> **Provided material**:
——————

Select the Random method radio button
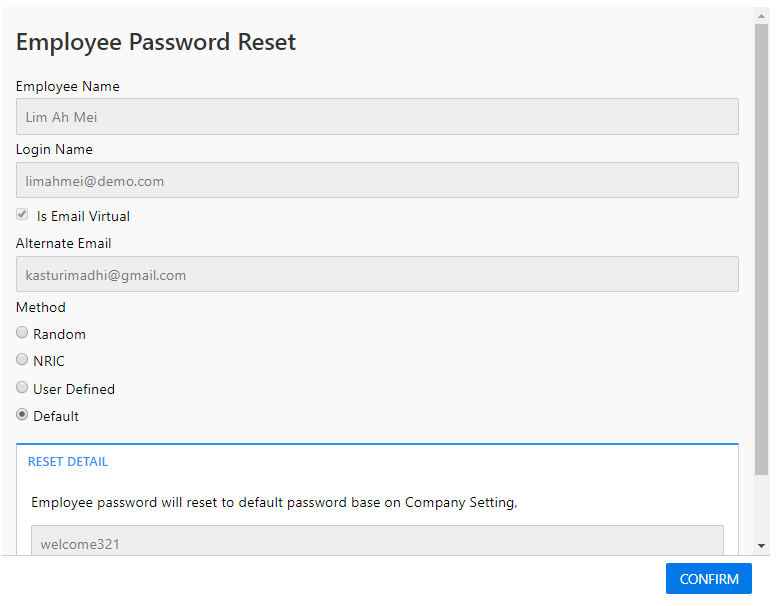The image size is (780, 606). coord(22,333)
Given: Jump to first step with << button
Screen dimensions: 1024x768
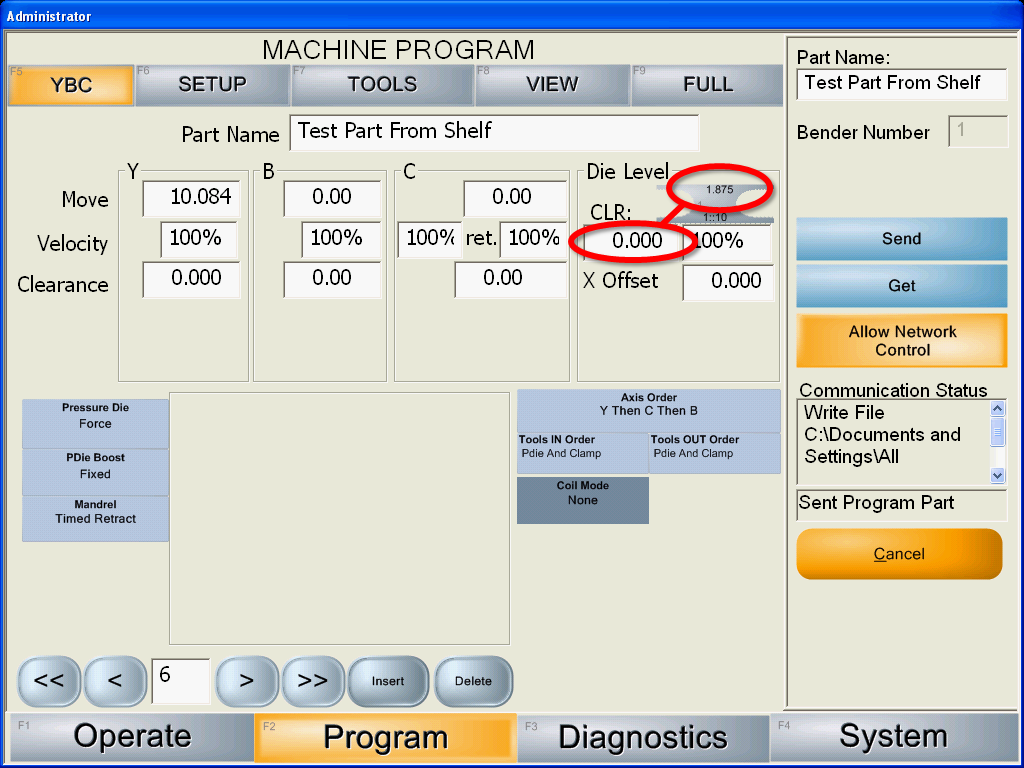Looking at the screenshot, I should pos(49,681).
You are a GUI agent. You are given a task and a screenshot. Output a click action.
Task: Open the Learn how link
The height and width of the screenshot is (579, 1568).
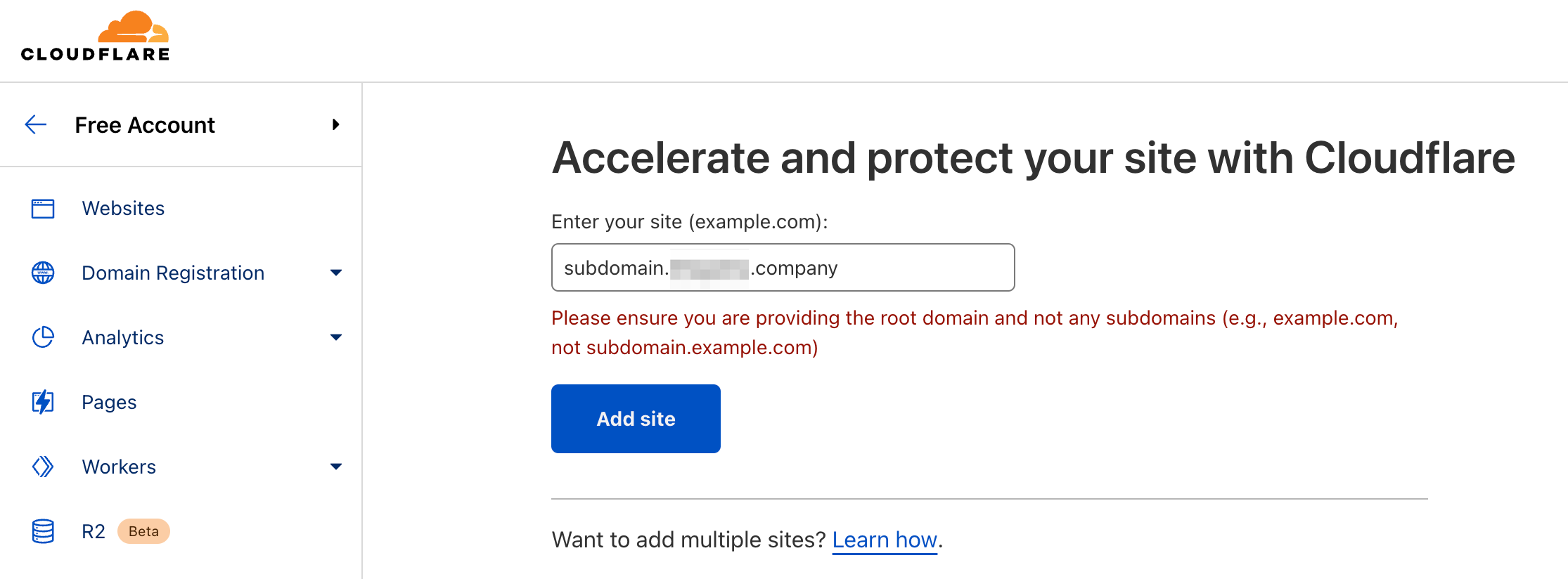pos(884,540)
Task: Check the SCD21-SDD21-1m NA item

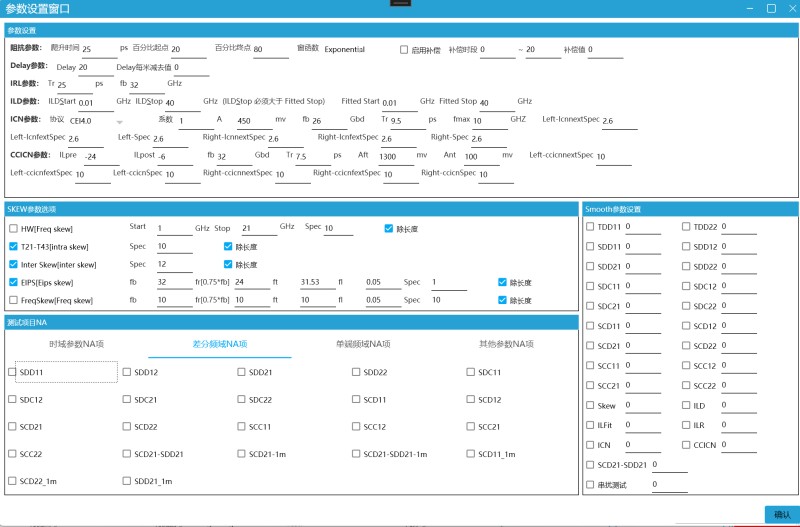Action: pyautogui.click(x=357, y=454)
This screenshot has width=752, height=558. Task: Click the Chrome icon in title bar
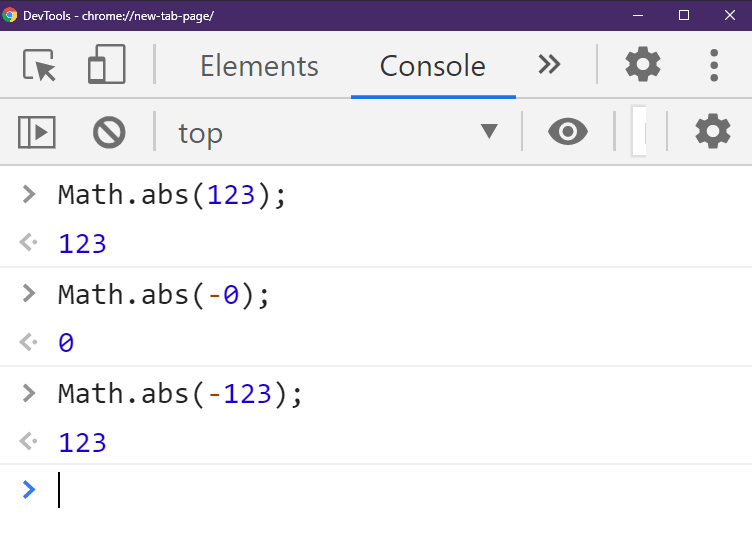pos(10,15)
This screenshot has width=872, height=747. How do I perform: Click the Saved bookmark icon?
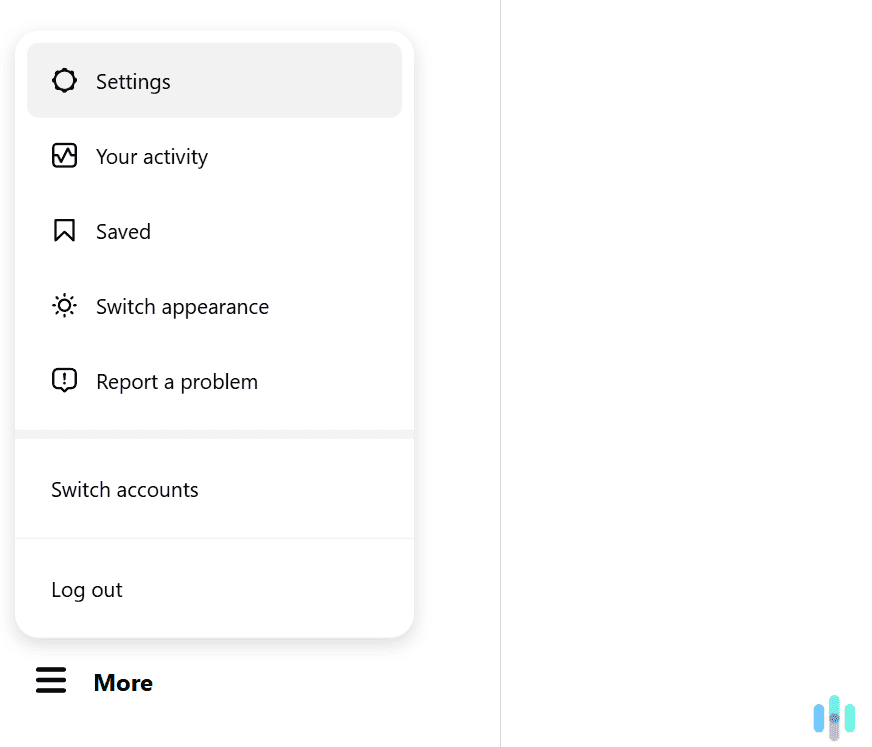(64, 230)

——————

> **Work to be completed**:
From the line with "This screenshot has width=752, height=558." through the final line of the data above, copy everything exactly, both ends included, but not the pictures.

> **Task answer**:
This screenshot has width=752, height=558. Task: Click the Chrome icon in title bar
pos(10,15)
This screenshot has width=872, height=747. How do I perform: Click the Saved bookmark icon?
(64, 230)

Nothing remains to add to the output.